Hip-hop may have been born in the Bronx almost 40 years ago, but its impact is felt in music around the world. As the hip-hop scene continues to diversify in sound, ethnic influences and more true to its “adolescent” years in the 1980s, politics, a man named Reyne Brady tosses his hat into the game roughly 90 minutes north of Sydney, the most populous city of Australia and Oceania.
Brady has been plugging away at his craft for 13 years and has accomplished much to be proud of. He’s achieved spins on international airwaves, youth leadership opportunities and has even taught workshops at the University of New South Whales on hip-hop, his greatest passion.
Here, Reyne Brady (pronounced “rain”) AKA MUGZY, the 27-year-old old hip-hop artist from the Central Coast, shares his story.
MACG MAGAZINE (MM): How did you get started on your craft?
MUGZY (M): I became interested in hip-hop music and the culture of hip-hop when I was 14, so 2005 my early years in high school. Around that time I guess you could say I was a bit of a loner, which caused me to get bullied a lot. Also, my grades were failing and I had no avenue where I would be in life when I finished school. So, I bought myself an iPod and started listening to artists such as Eminem, 50 Cent and Tupac. [Eminem] was the one I could relate to the most (even to this day). I know it sounds cliché because I’m a “typical white boy,” but just the aggression in his wordplay and lyrics kinda gave me a voice to say, “I don’t give a f***,” a platform to fight back an take no sh** in this world.
“Starting off, I would drop down small rhymes in my workbook, but I knew if I wanted to progress I would have to write full songs.
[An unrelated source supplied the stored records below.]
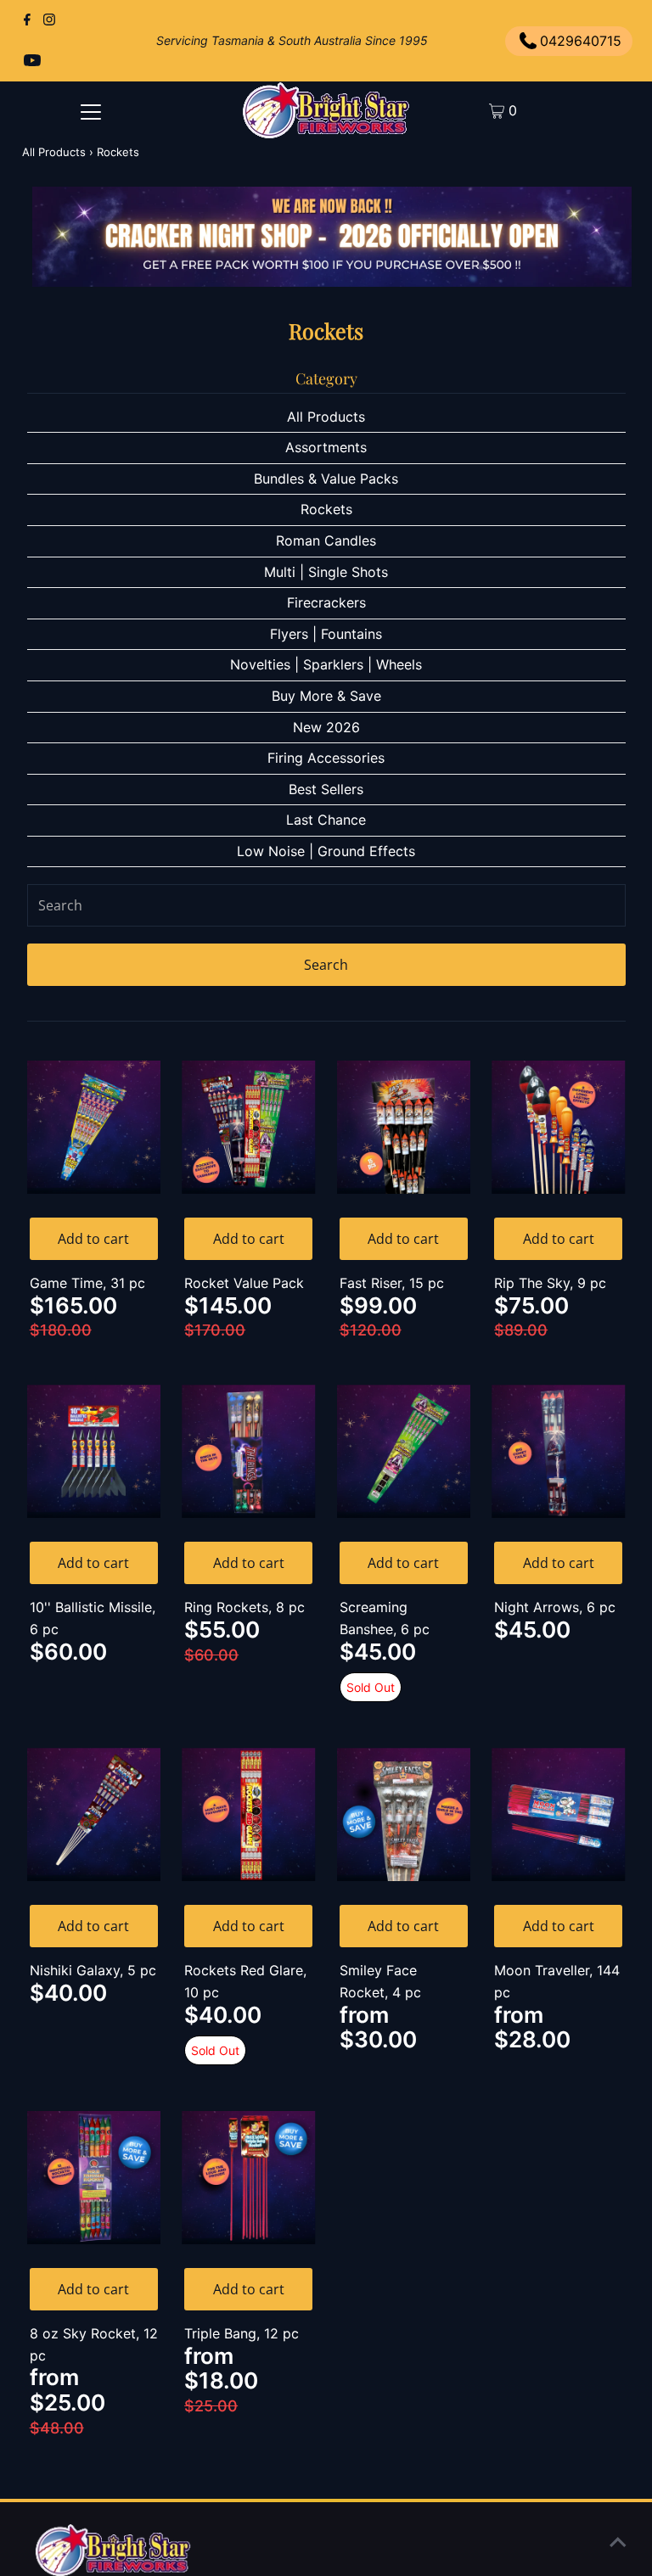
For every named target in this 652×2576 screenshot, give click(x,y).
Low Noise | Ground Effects (326, 851)
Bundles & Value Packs (326, 478)
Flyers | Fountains (326, 633)
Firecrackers (326, 602)
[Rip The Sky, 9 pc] (559, 1128)
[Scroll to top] (618, 2542)
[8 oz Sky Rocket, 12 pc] (94, 2178)
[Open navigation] (91, 111)
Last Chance (326, 819)
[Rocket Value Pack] (249, 1128)
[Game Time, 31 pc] (94, 1128)
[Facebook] (27, 20)
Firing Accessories (326, 757)
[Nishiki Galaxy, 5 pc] (94, 1815)
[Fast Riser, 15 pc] (404, 1128)
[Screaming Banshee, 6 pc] (404, 1452)
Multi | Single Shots (326, 571)
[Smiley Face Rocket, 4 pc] (404, 1815)
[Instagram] (49, 20)
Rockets (326, 509)
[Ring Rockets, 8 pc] (249, 1452)
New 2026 (326, 727)
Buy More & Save (326, 695)
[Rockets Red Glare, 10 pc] (249, 1815)
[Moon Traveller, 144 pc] (559, 1815)
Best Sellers (326, 789)
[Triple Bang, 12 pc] (249, 2178)
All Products (54, 152)
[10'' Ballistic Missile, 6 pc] (94, 1452)
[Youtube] (32, 61)
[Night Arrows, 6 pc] (559, 1452)
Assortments (326, 447)
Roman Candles (326, 540)
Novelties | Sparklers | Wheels (326, 664)
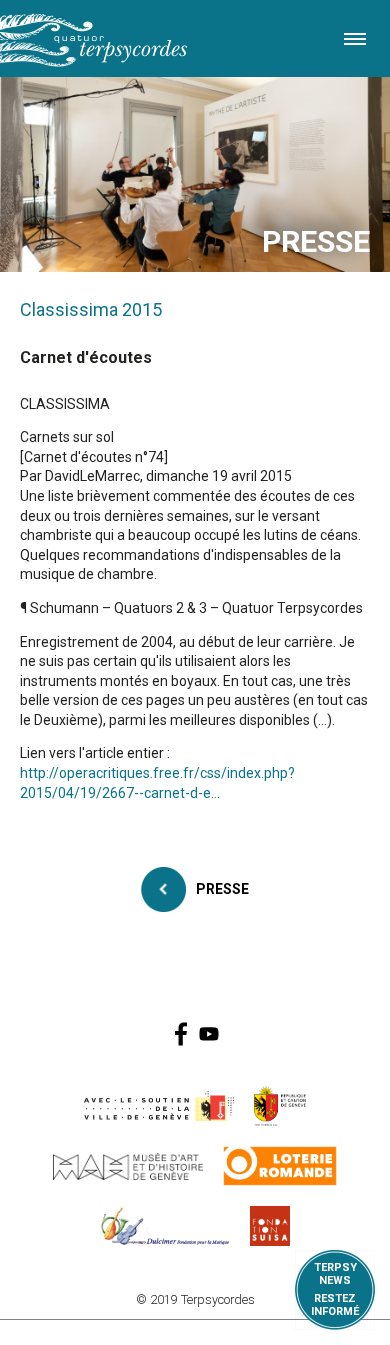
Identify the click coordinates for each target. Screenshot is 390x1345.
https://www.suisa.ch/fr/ (270, 1226)
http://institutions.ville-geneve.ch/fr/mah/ (128, 1166)
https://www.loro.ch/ (280, 1166)
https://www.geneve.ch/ (159, 1106)
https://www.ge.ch (280, 1106)
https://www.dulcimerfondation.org (165, 1226)
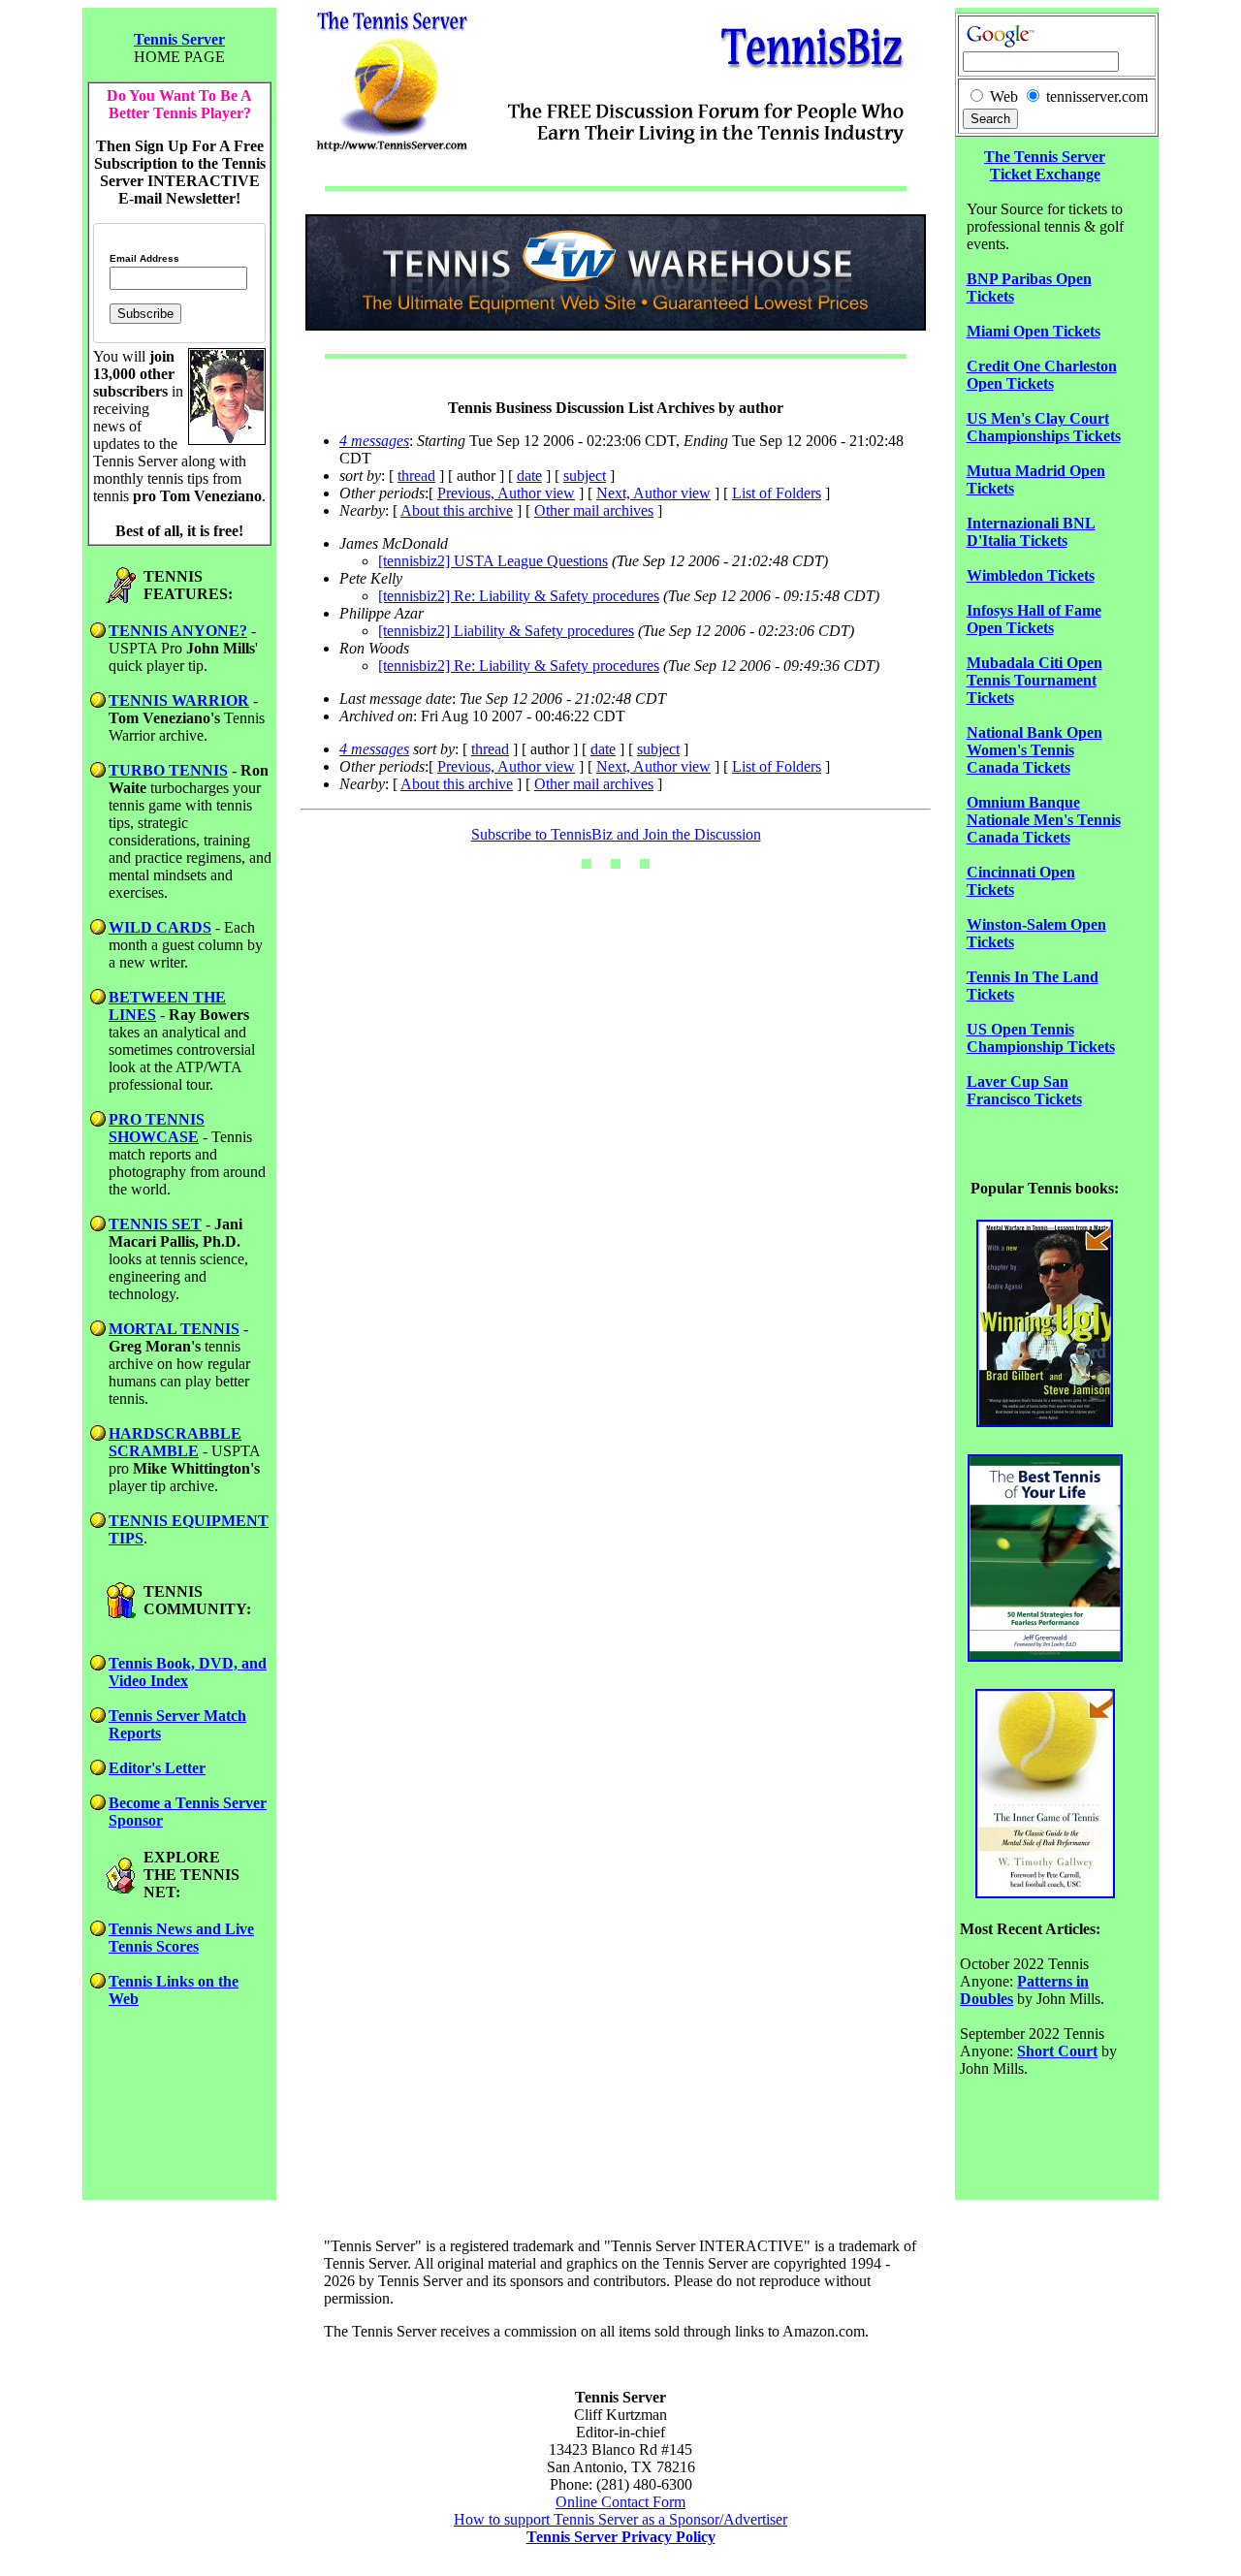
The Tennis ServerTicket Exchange (1044, 165)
Also, I knew if I wanted to be known or respected by the general hip-hop community, then I would have to do my homework, take a trip back in time where it all started in the ”70s in South Bronx and learn bit by bit.
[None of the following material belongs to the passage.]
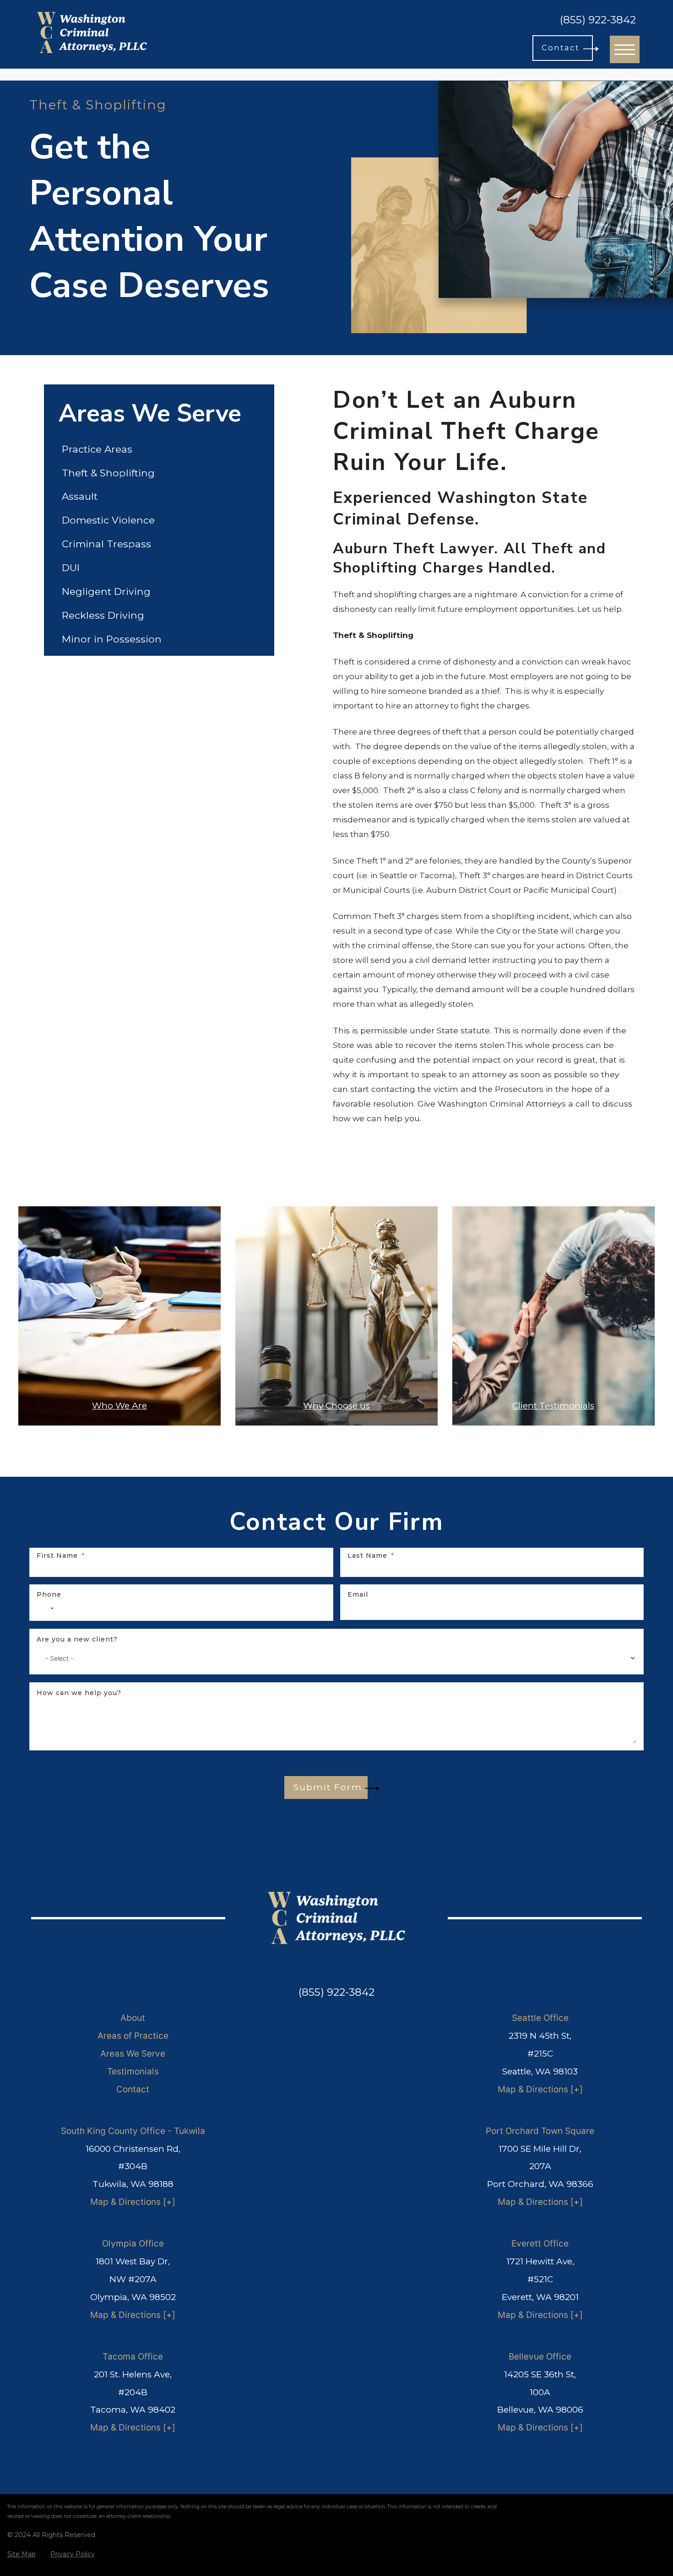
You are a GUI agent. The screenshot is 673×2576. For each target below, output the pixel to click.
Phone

MM: What does your work/most recent project mean to you?
M: As an artist, I like to acknowledge that the more opportunities or the more projects you can get on to branch out your brand is 100 percent key. It doesn’t matter if it’s big, medium or small. If it’s an opportunity to showcase yourself, then DO IT. My achievements showcase every opportunity I’ve been granted, and it puts a smile on my face. It’s the fact that I’ve been a one-man army since day one — no manager, no street team, no label. Just me, MUGZY. I’ve seen many up-and-coming artists over the years hire managers or buy street team support and become extremely lazy with the hustle. After a few years, you never hear from them. With me doing all the work on my own, does it show who wants it more?
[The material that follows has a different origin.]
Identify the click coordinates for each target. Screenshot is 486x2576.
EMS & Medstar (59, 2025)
MM: Who would be a dream collaboration?
M: 50 Cent, Eminem, Nas, DMX, Rakim, Shaggy 2 Dope, Alicia Keys, Prince (RIP).
MM: As you’re planning your upcoming project, what are you excited for your supporters to see/hear?
M: My secnd album (“Understand Me”) released in 2013, so it’s been five years since I’ve released anything because I’ve been getting into a lot of acting. But I miss music so much, especially the high/adrenaline of crafting new work. So, I’ve got a ton of work to do. I have a ton of beats on standby and instrumentals from others, like Greek producer Yanni.
For my third album, I want to an A and B side so I can push as much music/craft out as possible. I can’t wait. It’s gonna be one hell of a rollercoaster!
MM: Your passion for music is real, but what about your down time? What do you enjoy doing in your free time?
M: Hitting the court and playin’ some ball. I’m pretty nasty on the court. Any Aussie readers seeing this hit, me up sometime for a game!
MM: If there is one thing that you could say to people wanting to do what you do, what would it be?
M: The BEST advice I can give to any artist who wanna get into the music industry is this:
Don’t think ya gonna be an overnight celeb when you first pick up the pen, thinking its all fun and games, making it look easy because it’s 100 percent NOT. This industry will cheat you in so many different ways, it’s not funny. It will bring you to your knees to the point of failure and making you doubt yourself or wanting to give up.
But if you’re willing to hustle daily because you genuinely love hip-hop or love music, and are willing to go down that long, hard road of wanting this dream more than anything else in the world — not because it’s a phase, you want stardom or you want to be a celeb — If it’s because of the LOVE and hip-hop, then you have my 100 percent full respect.